→ **Your goal**
Rewrite the lines from the one containing "Where should I click to: Click" through the one containing "Given: Click the 用户体验 tag label", swapping "browsing icon" for "browsing button" and keeping everything else the same. Leave the pictures out.

— Begin Data to use —

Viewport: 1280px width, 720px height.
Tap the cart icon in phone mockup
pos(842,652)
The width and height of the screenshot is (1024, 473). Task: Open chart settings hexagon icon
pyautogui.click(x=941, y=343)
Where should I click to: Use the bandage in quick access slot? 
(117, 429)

— End Data to use —
— Begin Data to use —

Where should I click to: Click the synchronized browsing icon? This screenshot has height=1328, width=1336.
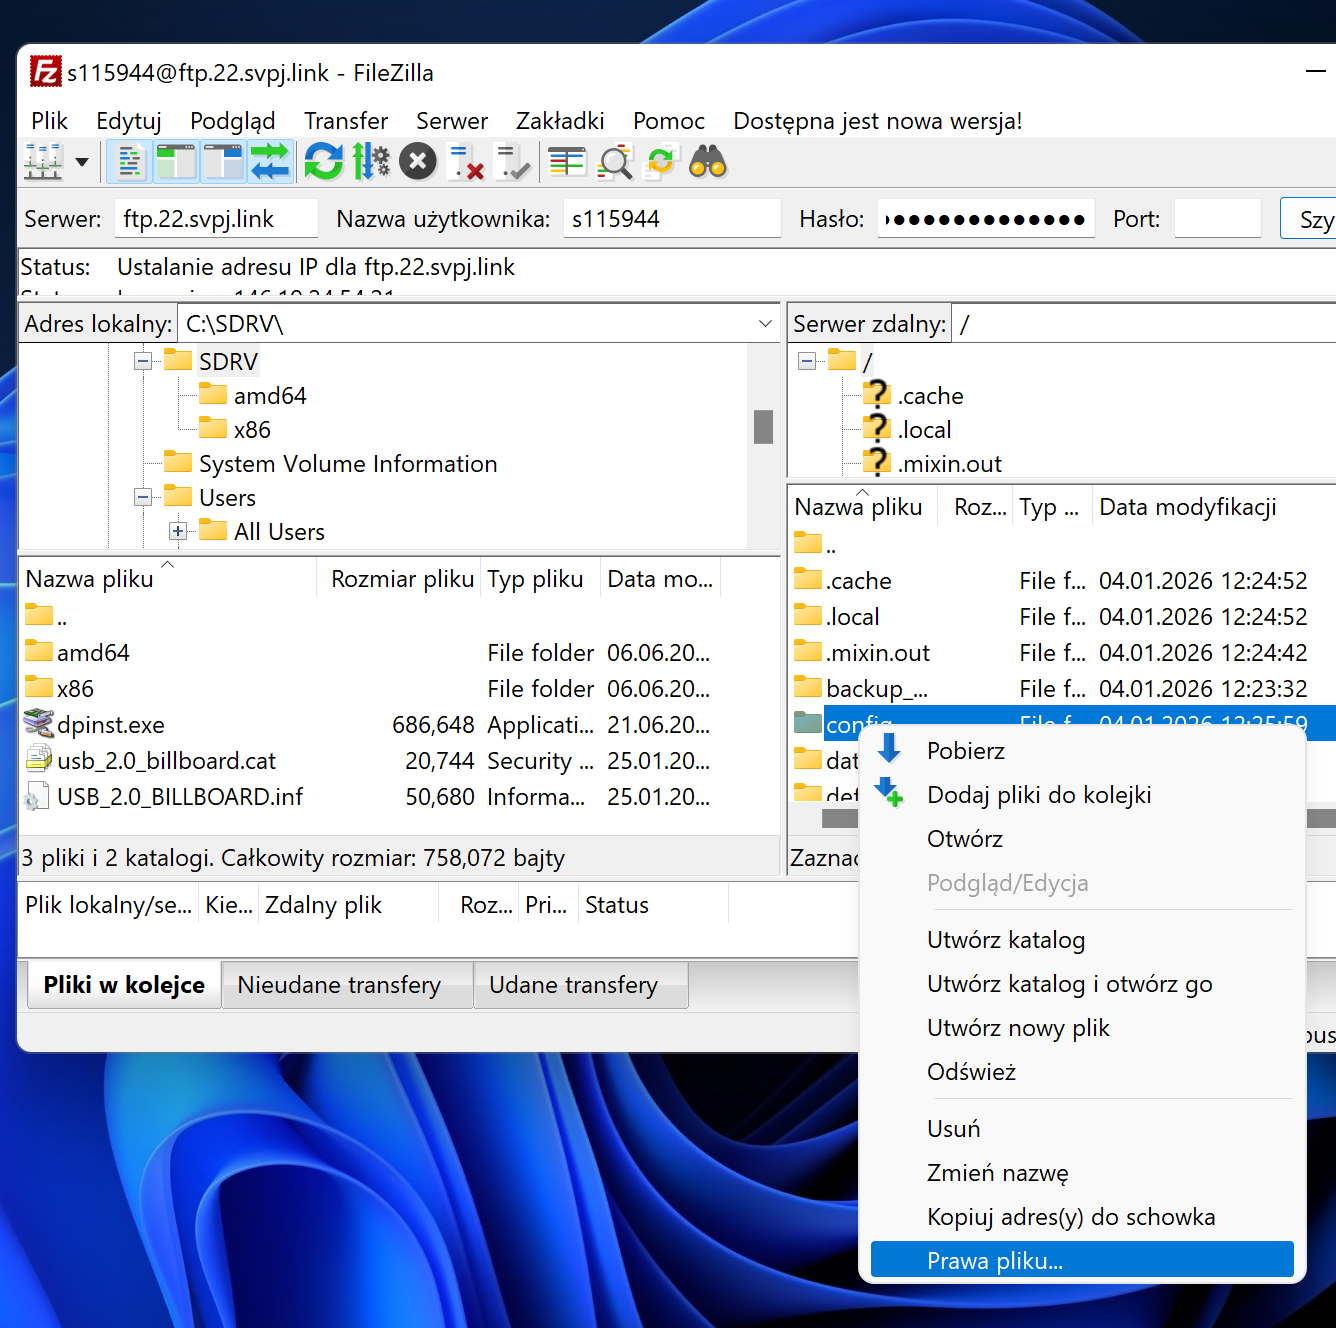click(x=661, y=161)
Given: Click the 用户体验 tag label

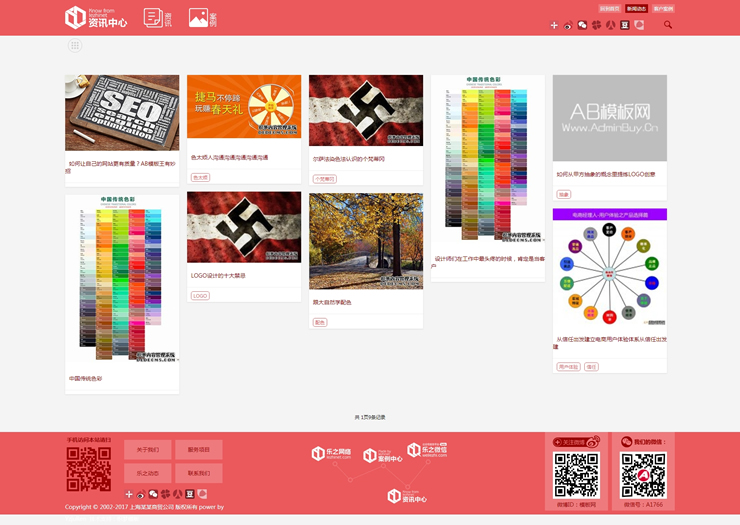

— End Data to use —

→ **Output for this exercise**
Where should I click to: Click the synchronized browsing button? This screenshot has height=1328, width=1336.
click(x=661, y=161)
Given: Click the 用户体验 tag label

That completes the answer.